5 Replies Latest reply on May 7, 2015 2:19 AM by dipak

    problem with API - clEnqueueSVMMap

    givenchy

      hi

       

      I am using clEnqueueSVMMap and a attribute is event , but I can't find how many event types could be used when I used the this API.

      And in opencl2.0 , how could I estimate the execution time of GPU and the transfer or SVMMap time with shared virtual memory?

       

      thanks!

        • Re: problem with API - clEnqueueSVMMap
          dipak

          Hi,

          I am using clEnqueueSVMMap and a attribute is event , but I can't find how many event types could be used when I used the this API.

           

          Your question is not clear to me. Could you please be more explicit?

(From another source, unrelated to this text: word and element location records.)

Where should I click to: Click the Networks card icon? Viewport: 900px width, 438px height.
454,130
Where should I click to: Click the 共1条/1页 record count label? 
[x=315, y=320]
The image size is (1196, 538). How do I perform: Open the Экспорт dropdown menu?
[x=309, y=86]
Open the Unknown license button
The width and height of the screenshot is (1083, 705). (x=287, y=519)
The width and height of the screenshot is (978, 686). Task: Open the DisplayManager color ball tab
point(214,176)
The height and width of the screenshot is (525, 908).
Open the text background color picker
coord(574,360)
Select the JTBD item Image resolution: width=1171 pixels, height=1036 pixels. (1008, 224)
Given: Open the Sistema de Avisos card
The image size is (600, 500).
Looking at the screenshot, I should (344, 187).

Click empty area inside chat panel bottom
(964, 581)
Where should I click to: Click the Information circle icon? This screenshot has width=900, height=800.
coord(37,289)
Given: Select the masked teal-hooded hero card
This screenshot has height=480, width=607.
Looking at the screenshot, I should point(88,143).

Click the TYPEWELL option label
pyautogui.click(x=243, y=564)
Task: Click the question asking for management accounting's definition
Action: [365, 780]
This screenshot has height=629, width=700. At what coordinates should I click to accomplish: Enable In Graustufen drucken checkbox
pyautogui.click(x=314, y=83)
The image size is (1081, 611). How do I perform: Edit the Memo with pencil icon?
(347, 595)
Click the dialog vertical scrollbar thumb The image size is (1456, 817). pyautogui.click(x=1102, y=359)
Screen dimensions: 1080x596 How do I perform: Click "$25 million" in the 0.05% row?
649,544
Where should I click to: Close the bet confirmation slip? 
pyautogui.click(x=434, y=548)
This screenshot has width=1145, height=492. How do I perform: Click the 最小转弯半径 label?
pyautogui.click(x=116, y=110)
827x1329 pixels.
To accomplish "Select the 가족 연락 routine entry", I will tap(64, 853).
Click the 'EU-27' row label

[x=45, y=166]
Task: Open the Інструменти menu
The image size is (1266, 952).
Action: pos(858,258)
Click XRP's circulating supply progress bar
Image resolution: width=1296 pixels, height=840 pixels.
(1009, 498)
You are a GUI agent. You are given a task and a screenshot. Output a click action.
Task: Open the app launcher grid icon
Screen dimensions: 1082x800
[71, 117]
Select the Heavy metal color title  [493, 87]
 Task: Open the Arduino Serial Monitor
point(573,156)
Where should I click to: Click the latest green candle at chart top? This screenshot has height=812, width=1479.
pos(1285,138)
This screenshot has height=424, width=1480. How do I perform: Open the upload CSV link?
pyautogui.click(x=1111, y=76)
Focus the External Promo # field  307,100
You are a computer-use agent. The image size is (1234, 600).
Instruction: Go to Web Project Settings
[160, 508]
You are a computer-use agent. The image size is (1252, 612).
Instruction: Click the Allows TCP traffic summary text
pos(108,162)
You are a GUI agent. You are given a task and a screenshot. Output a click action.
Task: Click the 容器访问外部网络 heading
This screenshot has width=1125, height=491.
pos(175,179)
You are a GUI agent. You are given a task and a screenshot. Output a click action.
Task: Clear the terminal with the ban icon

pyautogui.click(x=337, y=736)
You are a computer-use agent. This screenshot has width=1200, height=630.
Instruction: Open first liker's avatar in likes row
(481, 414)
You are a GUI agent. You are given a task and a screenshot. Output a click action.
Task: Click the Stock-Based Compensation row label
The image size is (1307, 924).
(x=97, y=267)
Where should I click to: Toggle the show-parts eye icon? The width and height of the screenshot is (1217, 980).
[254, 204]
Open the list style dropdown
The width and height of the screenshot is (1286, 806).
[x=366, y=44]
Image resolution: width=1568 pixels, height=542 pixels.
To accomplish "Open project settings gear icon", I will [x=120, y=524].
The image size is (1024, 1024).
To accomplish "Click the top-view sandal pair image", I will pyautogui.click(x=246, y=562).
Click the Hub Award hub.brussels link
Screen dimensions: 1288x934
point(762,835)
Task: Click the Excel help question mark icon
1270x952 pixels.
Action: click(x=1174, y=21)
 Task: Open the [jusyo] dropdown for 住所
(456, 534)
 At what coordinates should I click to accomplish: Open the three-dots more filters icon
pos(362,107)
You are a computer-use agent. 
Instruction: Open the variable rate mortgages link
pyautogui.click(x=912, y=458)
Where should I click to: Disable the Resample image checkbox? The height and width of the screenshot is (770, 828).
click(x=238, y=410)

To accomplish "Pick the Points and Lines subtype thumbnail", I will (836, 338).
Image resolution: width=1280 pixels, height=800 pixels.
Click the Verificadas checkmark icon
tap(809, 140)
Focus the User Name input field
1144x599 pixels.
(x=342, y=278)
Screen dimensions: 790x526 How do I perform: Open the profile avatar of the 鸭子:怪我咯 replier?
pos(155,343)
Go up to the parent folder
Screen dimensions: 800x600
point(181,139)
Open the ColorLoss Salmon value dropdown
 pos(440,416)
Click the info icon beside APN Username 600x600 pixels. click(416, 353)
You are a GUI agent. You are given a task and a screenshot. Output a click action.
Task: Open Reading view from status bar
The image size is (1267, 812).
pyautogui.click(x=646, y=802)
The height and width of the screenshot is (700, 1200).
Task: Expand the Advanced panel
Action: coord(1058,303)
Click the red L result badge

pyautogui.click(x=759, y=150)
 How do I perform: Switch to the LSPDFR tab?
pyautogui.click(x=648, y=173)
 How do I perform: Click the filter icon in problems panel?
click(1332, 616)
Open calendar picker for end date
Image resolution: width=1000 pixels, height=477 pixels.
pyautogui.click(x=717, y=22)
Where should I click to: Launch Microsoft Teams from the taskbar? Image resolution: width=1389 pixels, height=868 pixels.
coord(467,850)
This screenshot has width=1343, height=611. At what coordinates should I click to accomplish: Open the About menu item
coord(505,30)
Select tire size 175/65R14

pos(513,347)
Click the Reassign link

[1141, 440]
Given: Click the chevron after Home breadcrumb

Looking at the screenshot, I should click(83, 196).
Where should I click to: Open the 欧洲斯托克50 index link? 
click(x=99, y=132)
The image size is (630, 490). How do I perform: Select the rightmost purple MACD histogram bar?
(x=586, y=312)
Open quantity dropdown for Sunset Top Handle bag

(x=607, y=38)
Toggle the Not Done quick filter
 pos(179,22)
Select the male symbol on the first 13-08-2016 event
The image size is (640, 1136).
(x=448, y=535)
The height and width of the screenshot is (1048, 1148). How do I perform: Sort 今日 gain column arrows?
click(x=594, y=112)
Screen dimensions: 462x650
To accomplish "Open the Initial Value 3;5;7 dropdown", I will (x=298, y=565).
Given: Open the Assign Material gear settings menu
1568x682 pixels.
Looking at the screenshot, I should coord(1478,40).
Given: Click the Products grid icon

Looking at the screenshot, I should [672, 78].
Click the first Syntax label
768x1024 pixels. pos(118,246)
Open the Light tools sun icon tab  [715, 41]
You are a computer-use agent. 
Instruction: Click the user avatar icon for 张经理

          [For detail description, please refer clEnqueueSVMMap.]

           

          how could I estimate the execution time of GPU and the transfer or SVMMap time with shared virtual memory?

          Each clEnqueue<> API returns an event object that can be used to find out the status of the particular command. One can use clGetEventProfilingInfo for this purpose. However, to enable the profiling, the command queue must be created with CL_QUEUE_PROFILING_ENABLE flag set in properties argument to clCreateCommandQueueWithProperties.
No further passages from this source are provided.